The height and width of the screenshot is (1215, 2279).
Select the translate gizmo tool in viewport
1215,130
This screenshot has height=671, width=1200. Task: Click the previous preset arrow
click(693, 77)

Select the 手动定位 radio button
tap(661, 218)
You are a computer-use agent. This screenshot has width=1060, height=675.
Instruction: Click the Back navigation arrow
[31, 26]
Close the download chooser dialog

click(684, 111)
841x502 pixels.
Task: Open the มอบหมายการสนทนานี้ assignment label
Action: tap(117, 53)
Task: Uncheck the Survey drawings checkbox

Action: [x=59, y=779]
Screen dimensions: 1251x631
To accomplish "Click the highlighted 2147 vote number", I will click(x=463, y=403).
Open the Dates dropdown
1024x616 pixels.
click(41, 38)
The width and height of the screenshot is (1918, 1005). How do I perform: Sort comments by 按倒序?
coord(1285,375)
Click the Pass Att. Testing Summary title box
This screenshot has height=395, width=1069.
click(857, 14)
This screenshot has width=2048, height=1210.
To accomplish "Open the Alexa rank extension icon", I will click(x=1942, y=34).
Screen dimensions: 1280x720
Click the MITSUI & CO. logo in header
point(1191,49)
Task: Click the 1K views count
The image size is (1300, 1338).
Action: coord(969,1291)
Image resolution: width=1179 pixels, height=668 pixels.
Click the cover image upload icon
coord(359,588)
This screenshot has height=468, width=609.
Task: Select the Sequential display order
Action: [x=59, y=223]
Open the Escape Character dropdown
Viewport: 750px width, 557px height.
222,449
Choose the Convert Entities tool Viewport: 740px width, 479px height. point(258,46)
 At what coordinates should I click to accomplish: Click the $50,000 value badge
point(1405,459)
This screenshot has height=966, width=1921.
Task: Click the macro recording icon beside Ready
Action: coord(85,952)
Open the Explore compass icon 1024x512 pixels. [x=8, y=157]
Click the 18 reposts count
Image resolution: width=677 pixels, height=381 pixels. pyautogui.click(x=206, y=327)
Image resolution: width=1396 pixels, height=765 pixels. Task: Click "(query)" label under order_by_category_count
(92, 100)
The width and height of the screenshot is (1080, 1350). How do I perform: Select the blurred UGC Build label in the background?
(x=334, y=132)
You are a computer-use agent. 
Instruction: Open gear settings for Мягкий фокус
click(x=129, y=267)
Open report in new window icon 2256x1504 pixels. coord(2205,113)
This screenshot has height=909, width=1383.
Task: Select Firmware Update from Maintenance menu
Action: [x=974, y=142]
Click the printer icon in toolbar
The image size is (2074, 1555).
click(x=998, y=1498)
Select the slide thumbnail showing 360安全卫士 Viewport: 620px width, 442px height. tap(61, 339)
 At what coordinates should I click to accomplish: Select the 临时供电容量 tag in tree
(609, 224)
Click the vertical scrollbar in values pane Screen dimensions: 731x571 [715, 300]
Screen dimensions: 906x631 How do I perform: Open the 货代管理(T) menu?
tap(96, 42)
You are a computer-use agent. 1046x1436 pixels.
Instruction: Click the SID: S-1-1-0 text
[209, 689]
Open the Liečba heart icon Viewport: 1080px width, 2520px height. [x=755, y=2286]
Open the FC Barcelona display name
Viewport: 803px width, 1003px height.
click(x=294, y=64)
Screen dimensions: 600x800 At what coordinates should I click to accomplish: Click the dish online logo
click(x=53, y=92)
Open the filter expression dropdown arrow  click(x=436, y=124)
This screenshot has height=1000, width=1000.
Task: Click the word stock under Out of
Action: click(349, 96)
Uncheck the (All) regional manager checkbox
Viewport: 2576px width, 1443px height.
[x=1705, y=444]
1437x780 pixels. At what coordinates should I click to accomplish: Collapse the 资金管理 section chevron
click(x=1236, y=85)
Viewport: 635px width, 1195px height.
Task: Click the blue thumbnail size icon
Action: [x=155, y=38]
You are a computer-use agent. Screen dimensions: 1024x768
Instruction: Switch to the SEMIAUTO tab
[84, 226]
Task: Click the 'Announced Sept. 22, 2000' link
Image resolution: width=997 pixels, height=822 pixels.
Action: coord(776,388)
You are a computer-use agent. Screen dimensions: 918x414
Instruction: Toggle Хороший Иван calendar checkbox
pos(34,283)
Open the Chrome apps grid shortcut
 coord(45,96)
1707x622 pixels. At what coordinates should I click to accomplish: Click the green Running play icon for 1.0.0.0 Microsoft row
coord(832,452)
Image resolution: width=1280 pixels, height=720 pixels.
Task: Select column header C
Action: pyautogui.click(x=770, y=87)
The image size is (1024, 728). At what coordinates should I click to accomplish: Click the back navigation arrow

● ● ● ●

Co zrobić: Wypisz wszystkie powyższe wiersze, niczego w nich nie zmieniając.

Rozwiązanie zadania:
The height and width of the screenshot is (1215, 2279).
Select the translate gizmo tool in viewport
1215,130
This screenshot has height=671, width=1200. Task: Click the previous preset arrow
click(693, 77)

Select the 手动定位 radio button
tap(661, 218)
You are a computer-use agent. This screenshot has width=1060, height=675.
Instruction: Click the Back navigation arrow
[31, 26]
Close the download chooser dialog

click(684, 111)
841x502 pixels.
Task: Open the มอบหมายการสนทนานี้ assignment label
Action: tap(117, 53)
Task: Uncheck the Survey drawings checkbox

Action: [x=59, y=779]
Screen dimensions: 1251x631
To accomplish "Click the highlighted 2147 vote number", I will click(x=463, y=403).
Open the Dates dropdown
1024x616 pixels.
click(41, 38)
The width and height of the screenshot is (1918, 1005). How do I perform: Sort comments by 按倒序?
coord(1285,375)
Click the Pass Att. Testing Summary title box
This screenshot has height=395, width=1069.
click(857, 14)
This screenshot has width=2048, height=1210.
To accomplish "Open the Alexa rank extension icon", I will click(x=1942, y=34).
Screen dimensions: 1280x720
Click the MITSUI & CO. logo in header
point(1191,49)
Task: Click the 1K views count
The image size is (1300, 1338).
Action: coord(969,1291)
Image resolution: width=1179 pixels, height=668 pixels.
Click the cover image upload icon
coord(359,588)
This screenshot has height=468, width=609.
Task: Select the Sequential display order
Action: [x=59, y=223]
Open the Escape Character dropdown
Viewport: 750px width, 557px height.
222,449
Choose the Convert Entities tool Viewport: 740px width, 479px height. point(258,46)
 At what coordinates should I click to accomplish: Click the $50,000 value badge
point(1405,459)
This screenshot has height=966, width=1921.
Task: Click the macro recording icon beside Ready
Action: coord(85,952)
Open the Explore compass icon 1024x512 pixels. [x=8, y=157]
Click the 18 reposts count
Image resolution: width=677 pixels, height=381 pixels. pyautogui.click(x=206, y=327)
Image resolution: width=1396 pixels, height=765 pixels. Task: Click "(query)" label under order_by_category_count
(92, 100)
The width and height of the screenshot is (1080, 1350). How do I perform: Select the blurred UGC Build label in the background?
(x=334, y=132)
You are a computer-use agent. 
Instruction: Open gear settings for Мягкий фокус
click(x=129, y=267)
Open report in new window icon 2256x1504 pixels. coord(2205,113)
This screenshot has height=909, width=1383.
Task: Select Firmware Update from Maintenance menu
Action: [x=974, y=142]
Click the printer icon in toolbar
The image size is (2074, 1555).
click(x=998, y=1498)
Select the slide thumbnail showing 360安全卫士 Viewport: 620px width, 442px height. tap(61, 339)
 At what coordinates should I click to accomplish: Select the 临时供电容量 tag in tree
(609, 224)
Click the vertical scrollbar in values pane Screen dimensions: 731x571 [715, 300]
Screen dimensions: 906x631 How do I perform: Open the 货代管理(T) menu?
tap(96, 42)
You are a computer-use agent. 1046x1436 pixels.
Instruction: Click the SID: S-1-1-0 text
[209, 689]
Open the Liečba heart icon Viewport: 1080px width, 2520px height. [x=755, y=2286]
Open the FC Barcelona display name
Viewport: 803px width, 1003px height.
click(x=294, y=64)
Screen dimensions: 600x800 At what coordinates should I click to accomplish: Click the dish online logo
click(x=53, y=92)
Open the filter expression dropdown arrow  click(x=436, y=124)
This screenshot has height=1000, width=1000.
Task: Click the word stock under Out of
Action: click(349, 96)
Uncheck the (All) regional manager checkbox
Viewport: 2576px width, 1443px height.
[x=1705, y=444]
1437x780 pixels. At what coordinates should I click to accomplish: Collapse the 资金管理 section chevron
click(x=1236, y=85)
Viewport: 635px width, 1195px height.
Task: Click the blue thumbnail size icon
Action: [x=155, y=38]
You are a computer-use agent. Screen dimensions: 1024x768
Instruction: Switch to the SEMIAUTO tab
[84, 226]
Task: Click the 'Announced Sept. 22, 2000' link
Image resolution: width=997 pixels, height=822 pixels.
Action: coord(776,388)
You are a computer-use agent. Screen dimensions: 918x414
Instruction: Toggle Хороший Иван calendar checkbox
pos(34,283)
Open the Chrome apps grid shortcut
 coord(45,96)
1707x622 pixels. At what coordinates should I click to accomplish: Click the green Running play icon for 1.0.0.0 Microsoft row
coord(832,452)
Image resolution: width=1280 pixels, height=720 pixels.
Task: Select column header C
Action: pyautogui.click(x=770, y=87)
The image size is (1024, 728). At what coordinates should I click to accomplish: Click the back navigation arrow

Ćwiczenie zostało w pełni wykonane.